Task goal |
Convert the material below into a JSON list of strings, one string per line with blank lines dropped. Begin at the line containing "At what coordinates should I click to accomplish: Open", continue through the end of the material, and omit the pictures.

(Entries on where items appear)
........

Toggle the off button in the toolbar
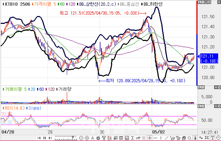Viewport: 221px width, 141px height. pos(138,138)
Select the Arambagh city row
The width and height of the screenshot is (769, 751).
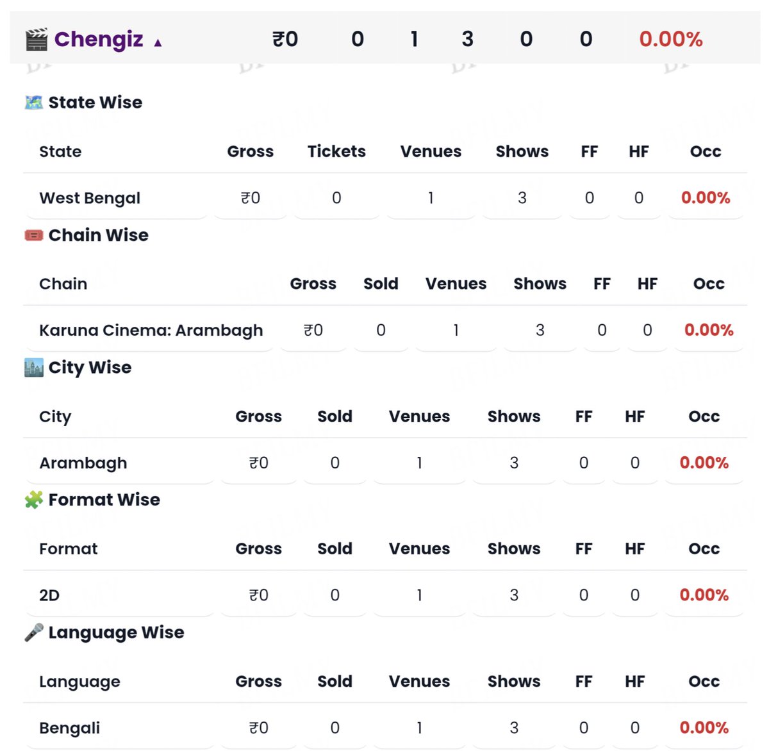385,463
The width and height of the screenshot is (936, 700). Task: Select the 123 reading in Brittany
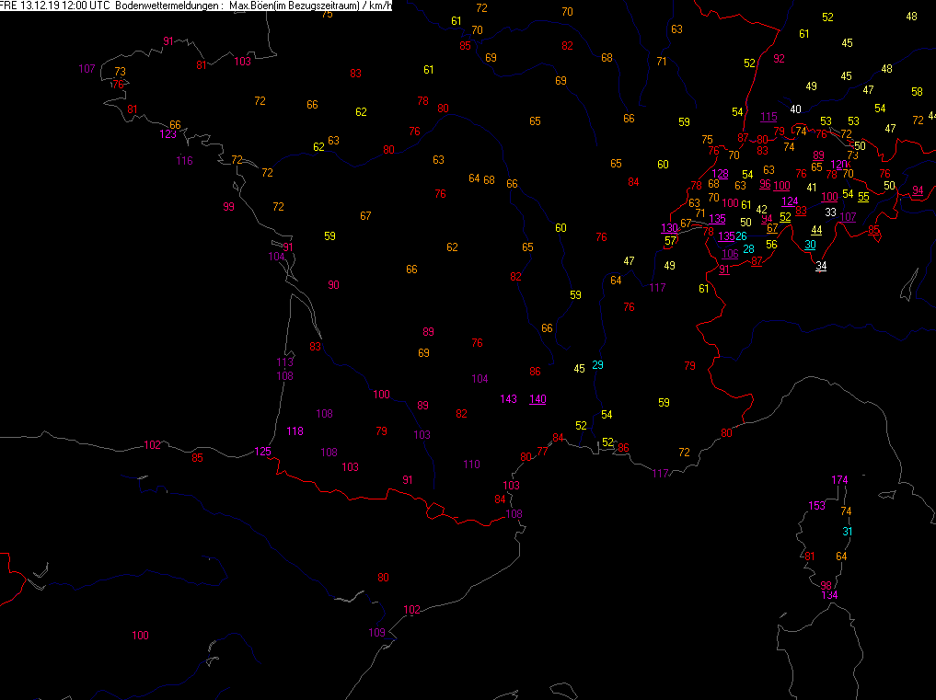click(x=168, y=134)
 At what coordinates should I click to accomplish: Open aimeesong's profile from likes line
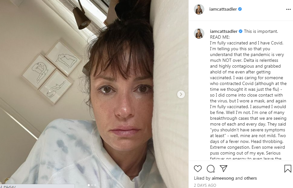[223, 178]
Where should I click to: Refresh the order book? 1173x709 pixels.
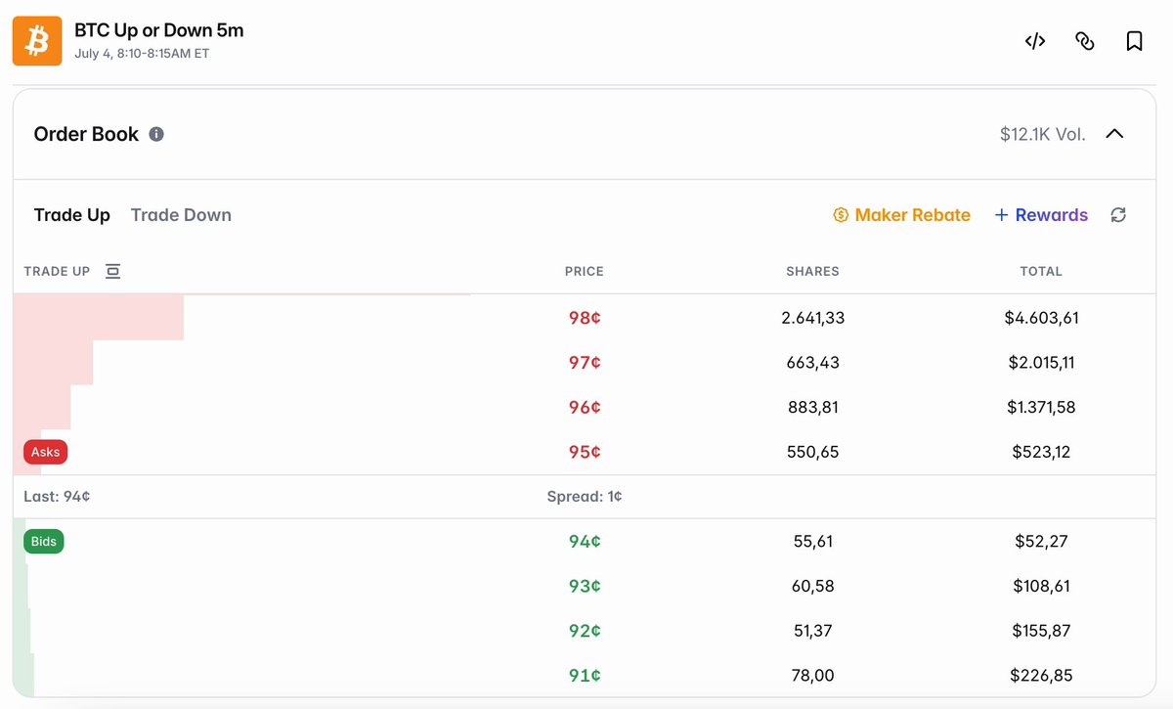click(x=1118, y=215)
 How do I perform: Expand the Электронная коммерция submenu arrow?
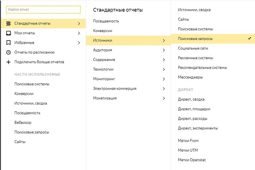164,88
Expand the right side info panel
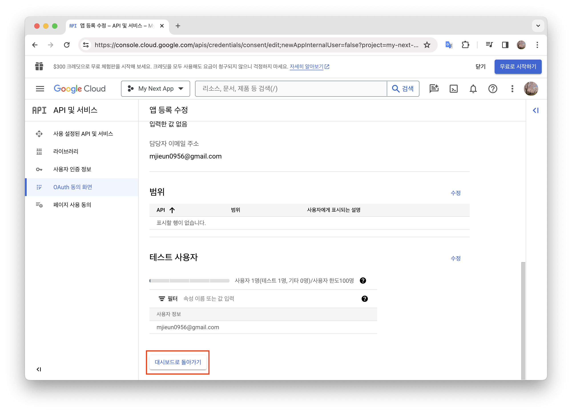 tap(536, 110)
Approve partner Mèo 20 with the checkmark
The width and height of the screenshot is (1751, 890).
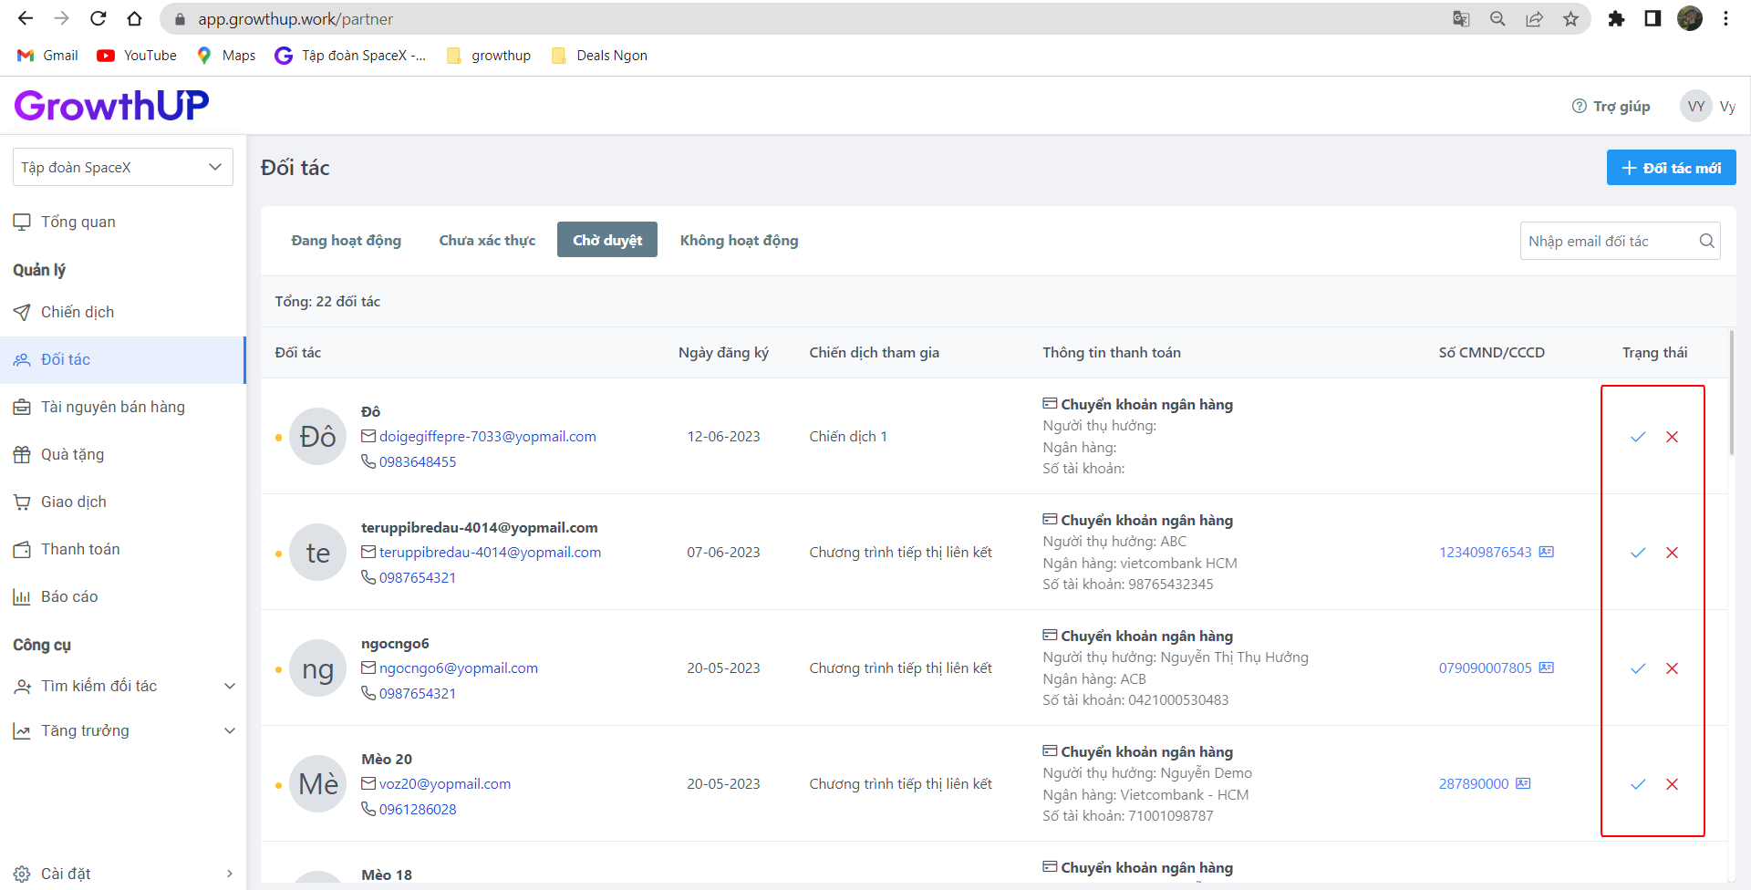pyautogui.click(x=1638, y=784)
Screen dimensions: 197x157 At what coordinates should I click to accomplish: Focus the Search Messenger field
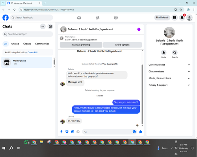pyautogui.click(x=28, y=34)
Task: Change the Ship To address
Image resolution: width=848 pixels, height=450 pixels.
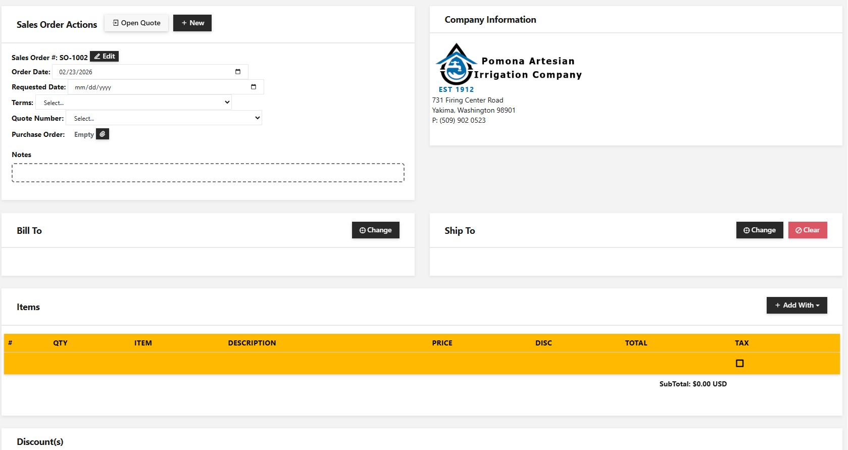Action: (759, 230)
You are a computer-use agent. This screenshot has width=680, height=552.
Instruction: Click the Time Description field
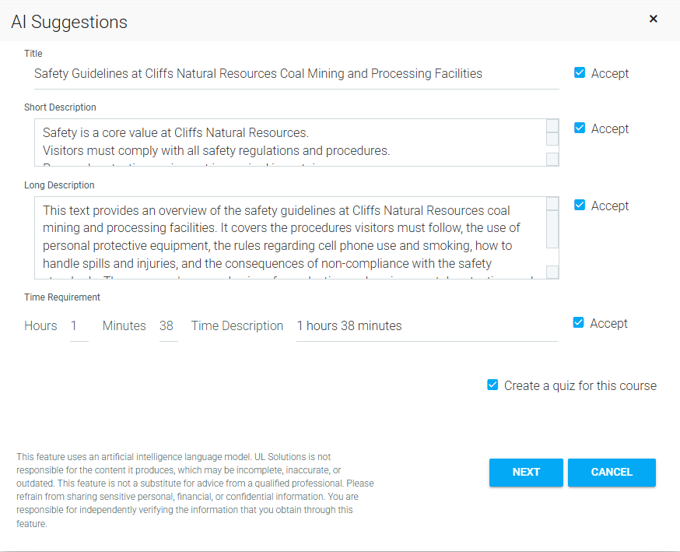coord(426,326)
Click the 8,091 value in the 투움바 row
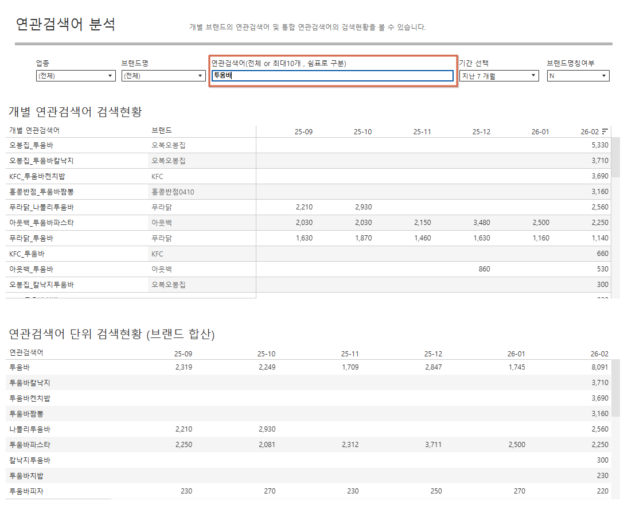 pos(599,367)
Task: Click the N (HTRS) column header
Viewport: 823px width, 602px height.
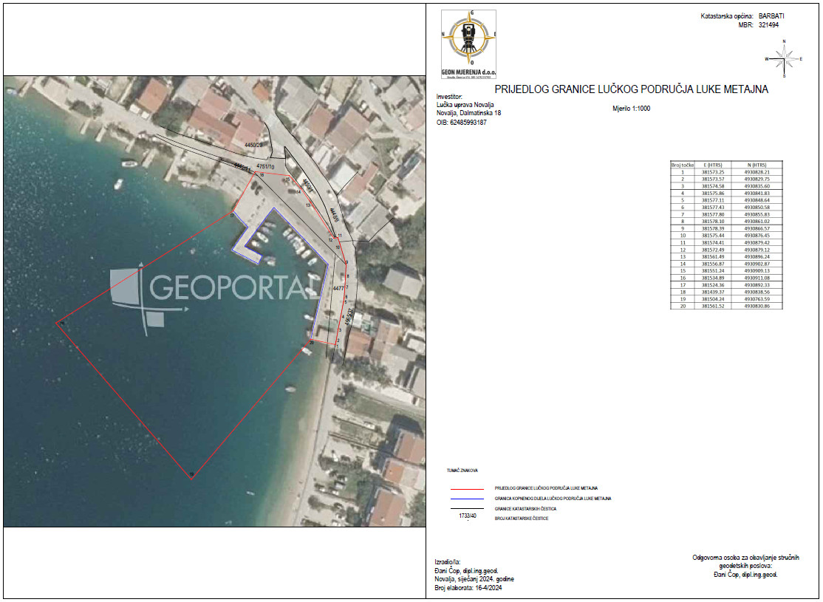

........

Exercise answer |
[
  " At what coordinates should I click to accomplish: Open aimeesong's profile from likes line",
  "[223, 178]",
  "Where should I click to: Refresh the order book? 1173x709 pixels.",
  "click(x=1118, y=215)",
  " How do I perform: Expand the Электронная коммерция submenu arrow?",
  "164,88",
  "Expand the right side info panel",
  " tap(536, 110)",
  "Approve partner Mèo 20 with the checkmark",
  "The width and height of the screenshot is (1751, 890).",
  "pyautogui.click(x=1638, y=784)",
  "Screen dimensions: 197x157 At what coordinates should I click to accomplish: Focus the Search Messenger field",
  "pyautogui.click(x=28, y=34)",
  "Task: Change the Ship To address",
  "Image resolution: width=848 pixels, height=450 pixels.",
  "Action: (759, 230)",
  "You are a computer-use agent. This screenshot has width=680, height=552.",
  "Instruction: Click the Time Description field",
  "coord(426,326)",
  "Click the 8,091 value in the 투움바 row",
  " pos(599,367)",
  "Task: Click the N (HTRS) column header",
  "Viewport: 823px width, 602px height."
]